Warum steigt die Daimler Truck Prognose?

Der Haupttreiber für die angehobene Daimler Truck Prognose liegt in den Vereinigten Staaten. Das US-Handelsministerium hat den Antrag des Konzerns auf Anerkennung von US-Wertschöpfungsanteilen mit Wirkung zum 1. November 2025 genehmigt. Diese Entscheidung hat weitreichende positive Auswirkungen auf die Zollbelastungen des Herstellers. Zudem rechnet das Management mit anziehenden Absatzzahlen in der Region Trucks North America.

Für das Gesamtjahr 2026 erwartet die Konzernleitung nun ein bereinigtes EBIT zwischen 3,6 und 4,1 Milliarden Euro – zuvor lag die Spanne bei 3,2 bis 3,7 Milliarden Euro. Auch der Absatz soll mit 340.000 bis 370.000 Einheiten höher ausfallen als die zuvor prognostizierten 330.000 bis 360.000 Fahrzeuge. Im Industriegeschäft wird nun ein Umsatz von 43 bis 47 Milliarden Euro angepeilt, während die bereinigte Umsatzrendite auf 7 bis 9 Prozent steigen soll. Der freie Cashflow im Industriegeschäft wird nun auf 3,0 bis 3,5 Milliarden Euro taxiert. Bei Trucks North America rechnet das Unternehmen nun mit einer bereinigten Umsatzrendite von 9 bis 11 Prozent statt zuvor 6 bis 8 Prozent.

Wie fielen die Q2-Zahlen aus?

Während die neue Daimler Truck Prognose für Euphorie sorgt, zeigen die vorläufigen Zahlen für das zweite Quartal 2026 ein gemischtes Bild. Der operative Gewinn und der Umsatz gingen im Vergleich zum Vorjahr zurück und verfehlten teilweise die Erwartungen der Analysten. Das bereinigte EBIT der Gruppe sank um ein Viertel auf 838 Millionen Euro, während der Konsens von 878 Millionen Euro ausging. Auch der Umsatz im Industriegeschäft blieb mit 11,42 Milliarden Euro hinter den Schätzungen von 11,55 Milliarden Euro zurück.
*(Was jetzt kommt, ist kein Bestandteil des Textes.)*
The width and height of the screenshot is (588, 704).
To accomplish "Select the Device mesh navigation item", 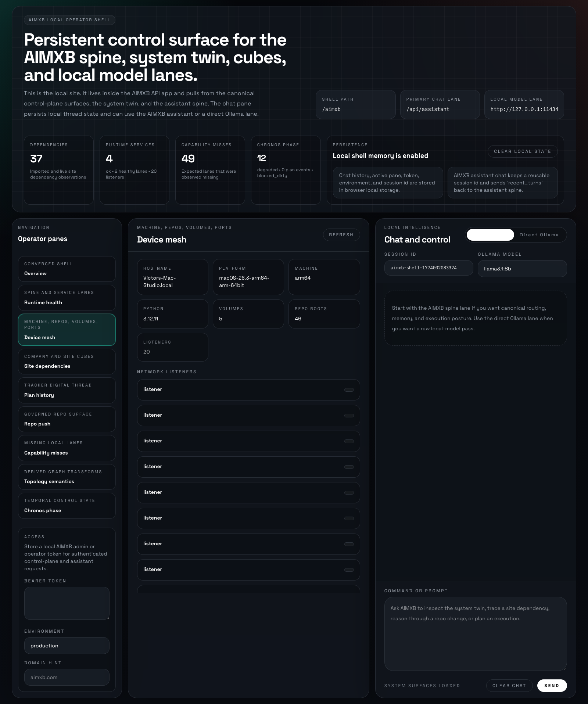I will 67,330.
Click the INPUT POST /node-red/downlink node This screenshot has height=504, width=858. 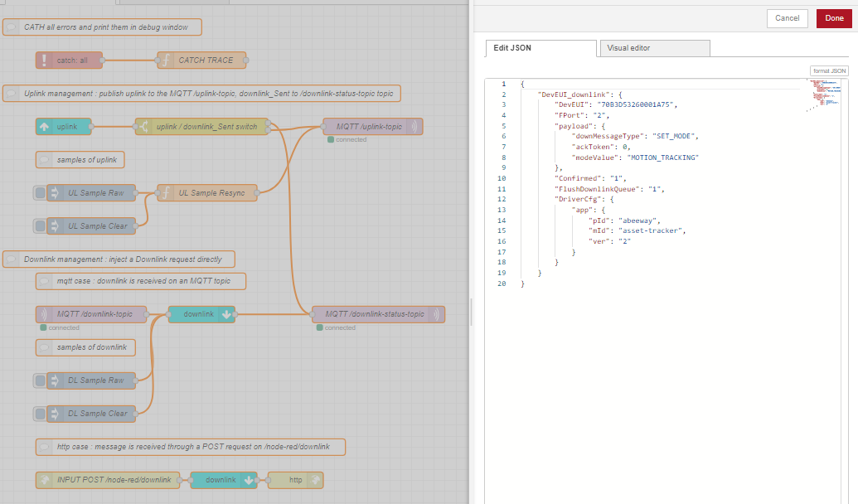tap(108, 480)
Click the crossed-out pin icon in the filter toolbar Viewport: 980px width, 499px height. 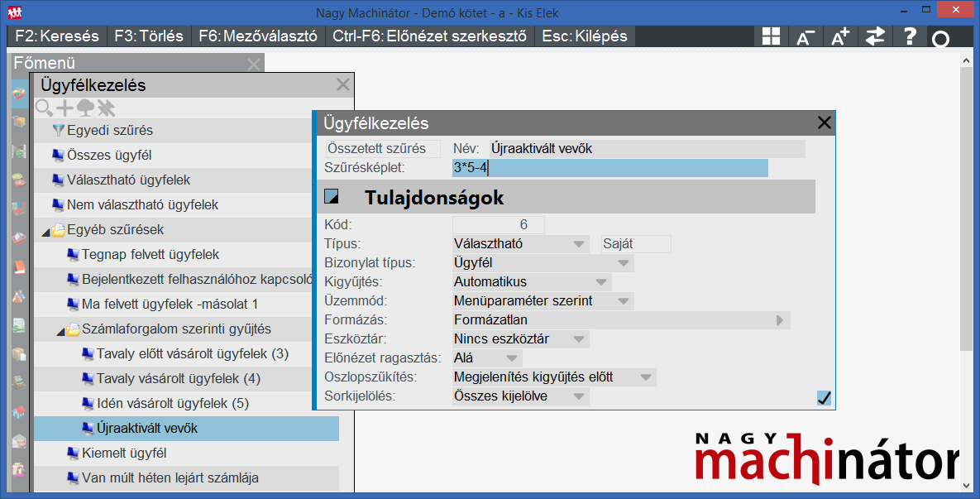point(105,108)
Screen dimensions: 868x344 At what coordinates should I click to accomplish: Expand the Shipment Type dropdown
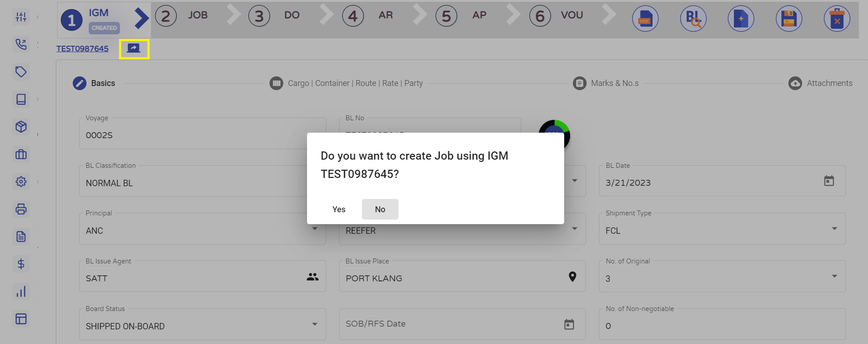point(834,229)
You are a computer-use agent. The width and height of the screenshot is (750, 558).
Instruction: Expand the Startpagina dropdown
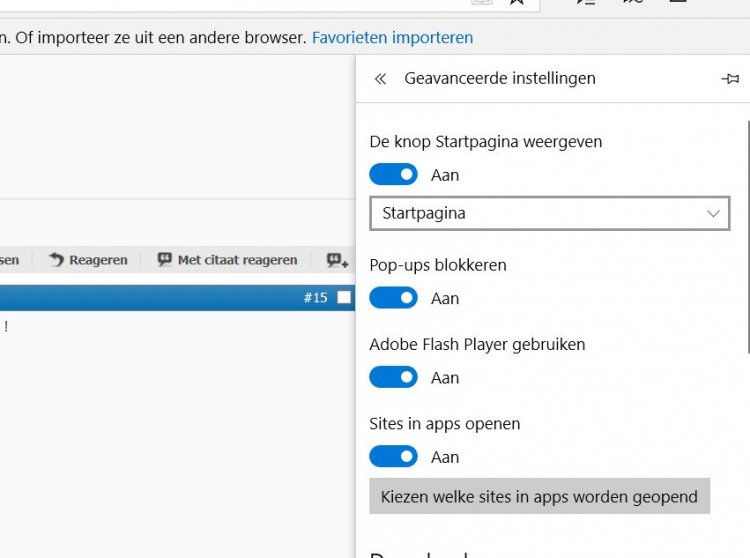(x=549, y=213)
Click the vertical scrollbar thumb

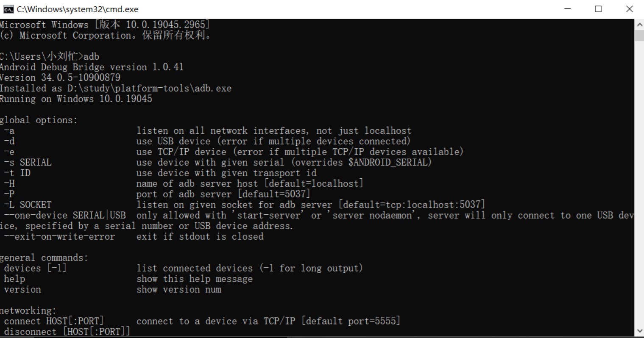pos(639,35)
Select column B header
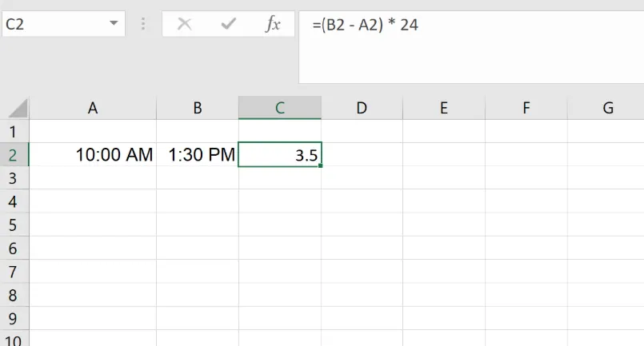The width and height of the screenshot is (644, 346). [197, 108]
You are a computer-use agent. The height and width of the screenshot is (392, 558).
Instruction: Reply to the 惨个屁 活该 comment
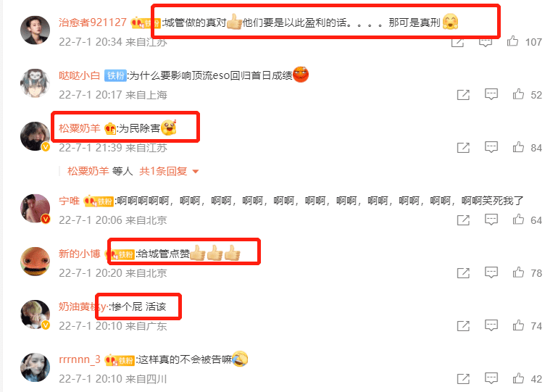pyautogui.click(x=491, y=325)
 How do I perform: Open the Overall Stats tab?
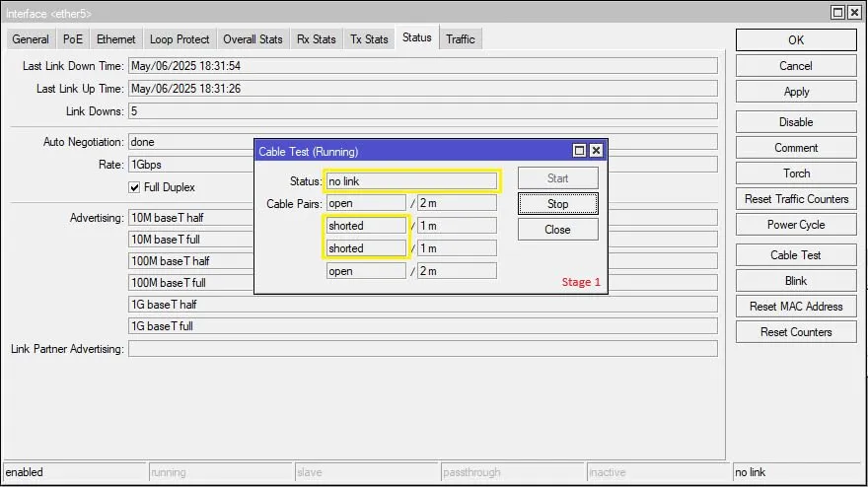(x=253, y=39)
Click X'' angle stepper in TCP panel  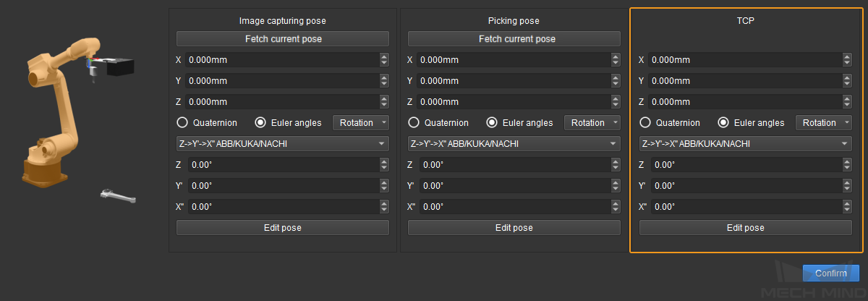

Im Vorjahr 2025 hatte der Konzern im Industriegeschäft noch knapp 46 Milliarden Euro umgesetzt und operativ 3,8 Milliarden Euro verdient. Der Gewinn war im Jahr 2025 jedoch um 34 Prozent eingebrochen, weshalb die nun eingeleitete Kehrtwende umso wichtiger für die Schwaben ist. Ein echter Lichtblick war jedoch der Free Cash Flow im Industriegeschäft, der im zweiten Quartal überraschend stark auf 1,76 Milliarden Euro kletterte und damit den Analystenkonsens von 611 Millionen Euro weit übertraf. In den einzelnen Segmenten zeigte sich vor allem Trucks North America mit einer bereinigten Umsatzrendite von 8,4 Prozent robust. Die Bus-Sparte Daimler Buses musste hingegen aufgrund einer schwachen Marktsituation in Lateinamerika und Mexiko ihre Absatzprognose für das Gesamtjahr auf 20.000 bis 25.000 Einheiten senken.

Wie reagieren Aktie und Analysten?

Die Aktie der Daimler Truck Holding AG reagierte positiv auf die Nachrichten. Im nachbörslichen Handel legte der Kurs zu und notiert aktuell bei 44,76 Euro, was einem Tagesplus von 3,52 Prozent entspricht. Damit setzt das Wertpapier seinen Aufwärtstrend in diesem Jahr fort.

Auch die Analysten zeigen sich zuversichtlich. Die kanadische Bank RBC hat die Einstufung für das Papier nach den vorläufigen Zahlen auf “Outperform” mit einem Kursziel von 52 Euro belassen. Der zuständige Analyst Nick Housden betonte in seiner Studie, dass die angehobene Daimler Truck Prognose aufgrund der geänderten Zollregelungen und der starken Nachfrage in Nordamerika zu steigenden Konsenschätzungen am Markt führen dürfte. Mercedes-Benz Trucks erzielte im zweiten Quartal ein bereinigtes EBIT von 317 Millionen Euro (Konsensus: 327 Millionen Euro), während Daimler Buses auf 150 Millionen Euro kam. Diese Ergebnisse verdeutlichen die unterschiedliche Dynamik in den einzelnen Sparten des Konzerns. Das im vergangenen Jahr aufgelegte Sparprogramm “Cost Down Europe” stützt zudem die Profitabilität des Konzerns, das bis 2030 die Kosten in Europa um über eine Milliarde Euro senken soll.

Fazit

Die angehobene Daimler Truck Prognose untermauert die starke Marktposition des Nutzfahrzeugherstellers in Nordamerika und gleicht die aktuellen operativen Schwächen des zweiten Quartals erfolgreich aus. Für Anleger bietet die verbesserte Gewinnaussicht trotz des schwierigen Marktumfelds in Europa eine solide fundamentale Basis. Die kommenden vollständigen Quartalsergebnisse am 7. August 2026 werden zeigen, ob der Konzern diesen positiven Trend nachhaltig festigen kann.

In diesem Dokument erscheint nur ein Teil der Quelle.